Reste la politique cruelle, que l'on dénonce, adoptée envers les lépreux. En en parlant, c'est comme si Les délices de Tokyo, avec sa petite contribution, venait apporter un baume au cœur de toutes les victimes de ces mesures inutilement drastiques.

«Birds are lucky, they are free»

C'est la phrase que prononce Tokue à Wakana au milieu du film, laissant paraître une certaine mélancolie de la part de la protagoniste. C'est qu'en plus d'avoir été isolée du reste de la société par une loi gouvernementale injuste, un autre de ses rêves s'est brisé: celui de n'avoir jamais pu être professeure de poésie comme elle le souhaitait, puisque les aléas de la guerre l'en ont privé.

Mais si elle a dû faire face à de nombreux sacrifices dans sa vie, elle a tout de même continué de rêver et de voir la vie sous son meilleur jour, comme en témoigne la mise en scène.
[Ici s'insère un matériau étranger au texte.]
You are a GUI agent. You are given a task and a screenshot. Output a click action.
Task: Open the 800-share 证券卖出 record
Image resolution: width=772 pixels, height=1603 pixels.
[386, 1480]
Ce sont d'abord les cerisiers en fleur (des plans qui reviennent quasiment à chaque scène) dont le bruissement des feuilles au vent, semblable au vol des oiseaux, comme elle le précise, l'ont amené jusqu'à Sentaro. Celui-ci est endetté, boit beaucoup trop et accueille cette étrangère comme s'il s'agissait de son ange gardien. Leur symbiose, dans un premier temps, puis leur séparation s'accompagne de plans des arbres dont les feuilles changent au gré des saisons, passant du printemps à l'hiver. Lorsque Wakana la visite au sanatorium, elle lui apporte un canari pour la réconforter, mais aussitôt seule, la vielle dame le libère: au moins l'oisillon, lui, pourra prendre son envol...

Les délices de Tokyo, en plus d'avoir valu un prix Hochi au Japon à l'actrice Kirin Kiki et d'avoir été projeté au festival de Cannes en 2015 dans la catégorie «Un certain regard», aura aussi réussi à susciter la curiosité quant au dorayaki, ce dessert peu connu. Pour preuve, à la fin de semaine de sa sortie début janvier en France, on a installé des boutiques éphémères pour permettre aux curieux d'y goûter.